Table 1. Numerical comparison on single irregular-region incomplete with four methods.

4.2 Multiple Irregular-Region Incomplete

Similarly, we use the four loss functions to reconstruct finger-vein images with spots or stains, that is, multiple regions need to be reconstructed. The inpainting results for multiple irregular-region incomplete using the four methods are shown in Fig. 9. In practice, methods based on L2+adv and L1+adv loss produce blurred images without smooth edges of veins and pixels gathered together without any rules. Also, L2 loss makes the original pixel value loss more obvious. However, the inpainting images based on the L1 loss function are close to the ground truth images than the other methods. As Table 2 shows, the PSNR value is higher than the other methods. These results mean that the proposed method can achieve higher similarity with the ground-truth images than the other methods.

Fig. 9.
figure 9

Performance comparisons use four methods to inpainting multiple irregular-region incomplete.

Table 2. Numerical comparison on multiple irregular-region incomplete with four methods.

4.3 Square-Region Incomplete

The practicality and effectiveness of the proposed method is verified by the finger-vein images with square-region incomplete. Here, we also use the four methods to reconstruct finger-vein images with square-region incomplete. The inpainting results for square-region incomplete using the four loss functions are shown in Fig. 10. We can see that the results of using our proposed method are closer to the ground-truth images. Blurred images are generated based on L2+adv loss and L1+adv loss. In addition, the pixel values are seriously lost in the masked vein regions. Both visual images and specific data can show that our proposed method is effective (Table 3).

Fig. 10.
figure 10

Performance comparisons use four methods to inpainting square-region incomplete.

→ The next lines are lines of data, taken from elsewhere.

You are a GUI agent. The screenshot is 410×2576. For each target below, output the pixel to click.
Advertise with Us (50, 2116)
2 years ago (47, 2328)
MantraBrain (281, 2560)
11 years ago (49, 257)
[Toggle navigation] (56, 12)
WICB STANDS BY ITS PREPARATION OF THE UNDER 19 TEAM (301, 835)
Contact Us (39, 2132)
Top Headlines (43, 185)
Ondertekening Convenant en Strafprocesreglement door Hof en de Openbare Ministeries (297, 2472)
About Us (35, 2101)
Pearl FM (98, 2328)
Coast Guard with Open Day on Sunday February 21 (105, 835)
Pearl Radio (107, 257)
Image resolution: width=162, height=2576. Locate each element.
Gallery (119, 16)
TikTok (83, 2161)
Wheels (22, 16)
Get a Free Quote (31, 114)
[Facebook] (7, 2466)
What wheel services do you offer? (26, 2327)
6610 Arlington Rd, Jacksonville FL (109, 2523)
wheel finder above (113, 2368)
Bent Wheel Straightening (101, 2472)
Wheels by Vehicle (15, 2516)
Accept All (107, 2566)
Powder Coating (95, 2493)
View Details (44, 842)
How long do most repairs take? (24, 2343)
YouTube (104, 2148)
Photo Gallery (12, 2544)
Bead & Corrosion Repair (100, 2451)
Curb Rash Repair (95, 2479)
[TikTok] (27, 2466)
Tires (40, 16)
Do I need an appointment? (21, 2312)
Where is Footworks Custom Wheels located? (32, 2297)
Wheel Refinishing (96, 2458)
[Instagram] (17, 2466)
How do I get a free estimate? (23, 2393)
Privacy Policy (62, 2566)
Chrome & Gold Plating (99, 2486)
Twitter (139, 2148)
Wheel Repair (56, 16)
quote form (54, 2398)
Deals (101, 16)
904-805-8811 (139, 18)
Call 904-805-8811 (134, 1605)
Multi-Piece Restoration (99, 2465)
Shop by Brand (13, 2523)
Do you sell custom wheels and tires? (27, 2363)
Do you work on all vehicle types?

Table 3. Numerical comparison on square-region incomplete with four methods.

5 Conclusion

In this paper, a method for inpainting finger-vein grayscale images with spots or stains based on L1 loss function is proposed. A series of experiments are performed using four methods, and the proposed method is proved to be effective. As a future work, we plan to extend the method to ensure that all indicators are optimal.